--- RECORDED INFORMATION ---
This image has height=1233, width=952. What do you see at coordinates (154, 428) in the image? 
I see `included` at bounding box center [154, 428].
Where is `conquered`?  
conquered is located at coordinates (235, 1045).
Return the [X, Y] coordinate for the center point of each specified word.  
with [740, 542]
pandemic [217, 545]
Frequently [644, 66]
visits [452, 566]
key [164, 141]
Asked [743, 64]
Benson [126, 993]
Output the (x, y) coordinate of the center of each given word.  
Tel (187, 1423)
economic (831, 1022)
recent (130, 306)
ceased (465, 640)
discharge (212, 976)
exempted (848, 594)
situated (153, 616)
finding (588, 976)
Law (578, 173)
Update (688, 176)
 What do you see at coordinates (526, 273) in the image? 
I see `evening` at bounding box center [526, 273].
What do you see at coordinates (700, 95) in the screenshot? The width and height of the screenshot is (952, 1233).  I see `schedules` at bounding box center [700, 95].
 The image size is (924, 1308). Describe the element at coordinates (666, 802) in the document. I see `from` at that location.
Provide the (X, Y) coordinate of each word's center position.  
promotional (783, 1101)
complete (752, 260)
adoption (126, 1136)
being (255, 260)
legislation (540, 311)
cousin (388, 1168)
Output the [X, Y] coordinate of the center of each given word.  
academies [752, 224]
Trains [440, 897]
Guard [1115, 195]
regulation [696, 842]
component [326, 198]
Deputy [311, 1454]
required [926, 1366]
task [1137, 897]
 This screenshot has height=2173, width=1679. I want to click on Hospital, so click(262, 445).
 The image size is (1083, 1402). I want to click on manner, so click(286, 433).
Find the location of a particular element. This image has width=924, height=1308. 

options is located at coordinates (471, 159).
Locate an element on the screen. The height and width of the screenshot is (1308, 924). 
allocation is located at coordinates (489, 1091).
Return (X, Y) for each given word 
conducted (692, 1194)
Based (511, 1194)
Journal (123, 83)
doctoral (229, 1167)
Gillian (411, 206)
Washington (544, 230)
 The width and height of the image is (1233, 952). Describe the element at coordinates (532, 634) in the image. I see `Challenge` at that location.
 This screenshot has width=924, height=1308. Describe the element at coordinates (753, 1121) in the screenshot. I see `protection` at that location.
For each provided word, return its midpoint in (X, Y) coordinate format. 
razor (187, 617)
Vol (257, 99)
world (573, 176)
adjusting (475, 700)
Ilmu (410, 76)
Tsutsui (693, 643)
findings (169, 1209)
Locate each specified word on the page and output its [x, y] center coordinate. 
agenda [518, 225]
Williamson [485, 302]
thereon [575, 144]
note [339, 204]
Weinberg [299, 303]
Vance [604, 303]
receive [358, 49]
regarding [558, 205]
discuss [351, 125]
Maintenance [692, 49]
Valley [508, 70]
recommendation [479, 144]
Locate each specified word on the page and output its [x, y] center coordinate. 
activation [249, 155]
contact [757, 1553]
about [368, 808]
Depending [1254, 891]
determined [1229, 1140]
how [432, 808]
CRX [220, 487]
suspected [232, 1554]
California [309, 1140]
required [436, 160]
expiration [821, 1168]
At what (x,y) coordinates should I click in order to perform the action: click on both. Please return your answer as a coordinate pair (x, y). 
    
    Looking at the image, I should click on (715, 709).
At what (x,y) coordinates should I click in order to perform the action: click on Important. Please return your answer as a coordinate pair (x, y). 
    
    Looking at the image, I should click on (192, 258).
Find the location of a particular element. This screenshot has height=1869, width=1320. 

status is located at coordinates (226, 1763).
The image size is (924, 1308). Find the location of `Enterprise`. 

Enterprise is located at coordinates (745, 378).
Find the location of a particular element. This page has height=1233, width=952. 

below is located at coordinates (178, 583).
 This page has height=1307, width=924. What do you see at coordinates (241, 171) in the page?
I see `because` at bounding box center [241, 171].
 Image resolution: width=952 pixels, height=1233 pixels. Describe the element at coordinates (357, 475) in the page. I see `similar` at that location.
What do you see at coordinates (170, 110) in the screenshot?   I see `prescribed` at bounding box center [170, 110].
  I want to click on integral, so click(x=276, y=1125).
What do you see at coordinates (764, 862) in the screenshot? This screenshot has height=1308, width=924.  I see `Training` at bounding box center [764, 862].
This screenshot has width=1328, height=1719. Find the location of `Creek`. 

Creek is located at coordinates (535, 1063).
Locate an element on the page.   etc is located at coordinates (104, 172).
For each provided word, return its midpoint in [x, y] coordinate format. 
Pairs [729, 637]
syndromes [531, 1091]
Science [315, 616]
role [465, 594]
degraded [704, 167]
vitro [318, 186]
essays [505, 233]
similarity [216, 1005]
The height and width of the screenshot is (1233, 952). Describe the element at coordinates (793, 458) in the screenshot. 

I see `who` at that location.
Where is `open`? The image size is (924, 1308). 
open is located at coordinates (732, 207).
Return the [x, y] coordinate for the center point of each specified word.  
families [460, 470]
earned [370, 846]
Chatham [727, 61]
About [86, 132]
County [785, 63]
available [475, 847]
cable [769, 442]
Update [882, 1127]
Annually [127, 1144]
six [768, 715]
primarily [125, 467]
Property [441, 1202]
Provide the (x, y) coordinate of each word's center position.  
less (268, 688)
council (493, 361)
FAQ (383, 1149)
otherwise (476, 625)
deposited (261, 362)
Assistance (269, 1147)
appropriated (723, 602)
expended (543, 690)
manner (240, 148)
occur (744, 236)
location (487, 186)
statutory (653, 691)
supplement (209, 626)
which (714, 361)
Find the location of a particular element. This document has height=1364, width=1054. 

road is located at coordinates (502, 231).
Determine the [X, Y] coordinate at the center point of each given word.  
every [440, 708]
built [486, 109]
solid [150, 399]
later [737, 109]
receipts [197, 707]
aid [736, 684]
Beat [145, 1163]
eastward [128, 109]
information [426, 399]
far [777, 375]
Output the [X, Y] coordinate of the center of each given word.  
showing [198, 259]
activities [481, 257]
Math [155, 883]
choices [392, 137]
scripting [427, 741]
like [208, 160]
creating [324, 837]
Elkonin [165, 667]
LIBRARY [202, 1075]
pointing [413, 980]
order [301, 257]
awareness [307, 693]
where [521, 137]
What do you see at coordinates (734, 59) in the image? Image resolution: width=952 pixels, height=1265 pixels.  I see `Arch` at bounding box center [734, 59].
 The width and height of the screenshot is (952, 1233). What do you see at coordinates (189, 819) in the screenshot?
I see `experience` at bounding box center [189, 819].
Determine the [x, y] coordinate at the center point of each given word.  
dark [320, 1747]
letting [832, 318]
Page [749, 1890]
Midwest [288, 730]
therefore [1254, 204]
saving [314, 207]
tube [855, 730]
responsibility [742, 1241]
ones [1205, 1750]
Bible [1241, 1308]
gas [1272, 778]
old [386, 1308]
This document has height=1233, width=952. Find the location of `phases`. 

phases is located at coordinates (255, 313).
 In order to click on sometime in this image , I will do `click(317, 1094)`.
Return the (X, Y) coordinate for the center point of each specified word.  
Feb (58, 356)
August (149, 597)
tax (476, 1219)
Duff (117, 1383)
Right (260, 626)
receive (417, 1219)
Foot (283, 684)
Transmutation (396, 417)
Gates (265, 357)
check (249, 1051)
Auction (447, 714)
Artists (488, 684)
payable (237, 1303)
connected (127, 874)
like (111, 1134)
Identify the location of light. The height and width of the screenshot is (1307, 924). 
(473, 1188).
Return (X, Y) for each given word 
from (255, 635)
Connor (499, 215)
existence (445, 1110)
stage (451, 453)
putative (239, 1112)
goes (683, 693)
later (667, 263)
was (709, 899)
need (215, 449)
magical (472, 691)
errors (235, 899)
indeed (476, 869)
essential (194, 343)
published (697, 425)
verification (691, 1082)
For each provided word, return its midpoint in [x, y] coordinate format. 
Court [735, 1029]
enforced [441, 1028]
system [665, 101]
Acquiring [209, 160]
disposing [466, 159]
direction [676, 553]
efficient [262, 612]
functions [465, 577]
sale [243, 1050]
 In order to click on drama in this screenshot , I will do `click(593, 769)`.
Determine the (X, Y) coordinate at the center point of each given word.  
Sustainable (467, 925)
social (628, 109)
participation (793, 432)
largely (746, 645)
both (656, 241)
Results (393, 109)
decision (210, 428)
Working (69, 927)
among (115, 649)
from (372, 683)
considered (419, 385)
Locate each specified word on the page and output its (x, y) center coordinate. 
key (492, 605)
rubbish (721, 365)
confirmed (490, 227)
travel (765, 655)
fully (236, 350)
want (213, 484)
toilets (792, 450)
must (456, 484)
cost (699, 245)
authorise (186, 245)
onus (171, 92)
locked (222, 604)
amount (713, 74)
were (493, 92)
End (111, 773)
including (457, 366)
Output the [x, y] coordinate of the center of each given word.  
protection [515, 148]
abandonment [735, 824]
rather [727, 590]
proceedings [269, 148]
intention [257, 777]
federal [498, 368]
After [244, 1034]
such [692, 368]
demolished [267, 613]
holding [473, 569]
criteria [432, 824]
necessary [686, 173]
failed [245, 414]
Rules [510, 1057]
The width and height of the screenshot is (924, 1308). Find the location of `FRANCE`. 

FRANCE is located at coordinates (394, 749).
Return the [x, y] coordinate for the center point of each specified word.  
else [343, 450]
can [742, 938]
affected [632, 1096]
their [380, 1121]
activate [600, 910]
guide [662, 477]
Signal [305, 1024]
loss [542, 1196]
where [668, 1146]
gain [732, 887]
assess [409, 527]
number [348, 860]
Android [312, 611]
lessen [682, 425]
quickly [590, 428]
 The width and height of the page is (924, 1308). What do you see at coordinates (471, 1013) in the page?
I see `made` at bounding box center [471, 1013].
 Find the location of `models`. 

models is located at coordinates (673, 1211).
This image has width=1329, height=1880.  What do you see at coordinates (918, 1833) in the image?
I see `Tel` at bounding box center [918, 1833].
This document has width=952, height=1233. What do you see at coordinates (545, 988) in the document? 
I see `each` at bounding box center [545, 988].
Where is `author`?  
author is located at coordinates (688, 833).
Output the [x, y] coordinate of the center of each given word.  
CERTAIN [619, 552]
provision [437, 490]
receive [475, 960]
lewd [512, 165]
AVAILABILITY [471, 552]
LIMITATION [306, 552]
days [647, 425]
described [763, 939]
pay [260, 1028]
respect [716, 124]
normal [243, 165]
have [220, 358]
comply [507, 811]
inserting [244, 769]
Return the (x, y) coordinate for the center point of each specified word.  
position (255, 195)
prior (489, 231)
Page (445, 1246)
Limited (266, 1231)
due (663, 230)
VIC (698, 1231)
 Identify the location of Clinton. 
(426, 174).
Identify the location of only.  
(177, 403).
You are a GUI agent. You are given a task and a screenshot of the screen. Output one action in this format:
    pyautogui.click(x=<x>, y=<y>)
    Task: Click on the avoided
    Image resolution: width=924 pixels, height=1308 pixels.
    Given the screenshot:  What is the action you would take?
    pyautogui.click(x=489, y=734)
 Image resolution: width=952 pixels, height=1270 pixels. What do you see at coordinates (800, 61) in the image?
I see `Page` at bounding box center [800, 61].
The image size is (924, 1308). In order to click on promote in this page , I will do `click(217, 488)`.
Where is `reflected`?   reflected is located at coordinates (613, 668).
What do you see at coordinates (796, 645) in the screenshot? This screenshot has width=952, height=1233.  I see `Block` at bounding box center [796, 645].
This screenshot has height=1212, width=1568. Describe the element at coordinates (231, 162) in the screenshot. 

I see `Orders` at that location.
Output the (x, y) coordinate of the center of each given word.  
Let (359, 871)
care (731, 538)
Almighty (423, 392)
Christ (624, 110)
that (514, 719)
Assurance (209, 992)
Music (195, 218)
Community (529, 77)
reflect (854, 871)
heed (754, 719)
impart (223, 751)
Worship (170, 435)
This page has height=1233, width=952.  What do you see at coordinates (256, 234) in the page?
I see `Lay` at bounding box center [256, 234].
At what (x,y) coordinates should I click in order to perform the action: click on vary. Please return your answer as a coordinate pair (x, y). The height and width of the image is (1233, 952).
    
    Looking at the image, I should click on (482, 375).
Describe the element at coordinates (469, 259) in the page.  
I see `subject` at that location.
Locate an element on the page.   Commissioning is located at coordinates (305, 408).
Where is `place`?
---
_WORK TO BE COMPLETED:_ Lay out the lines as a Markdown table with the columns Row and Text, beginning with the line that contains "Identify the location of Clinton." and ending with the line that contains "coordinates (613, 668).". Number each line in Row and skip any blank lines.

_RESPONSE TO THIS EXERCISE:_
| Row | Text |
|---|---|
| 1 |  Identify the location of Clinton.  |
| 2 | (426, 174). |
| 3 | Identify the location of only.   |
| 4 | (177, 403). |
| 5 | You are a GUI agent. You are given a task and a screenshot of the screen. Output one action in this format: |
| 6 |     pyautogui.click(x=<x>, y=<y>) |
| 7 |     Task: Click on the avoided |
| 8 |     Image resolution: width=924 pixels, height=1308 pixels. |
| 9 |     Given the screenshot:  What is the action you would take? |
| 10 |     pyautogui.click(x=489, y=734) |
| 11 |  Image resolution: width=952 pixels, height=1270 pixels. What do you see at coordinates (800, 61) in the image? |
| 12 | I see `Page` at bounding box center [800, 61]. |
| 13 | The image size is (924, 1308). In order to click on promote in this page , I will do `click(217, 488)`. |
| 14 | Where is `reflected`?   reflected is located at coordinates (613, 668). |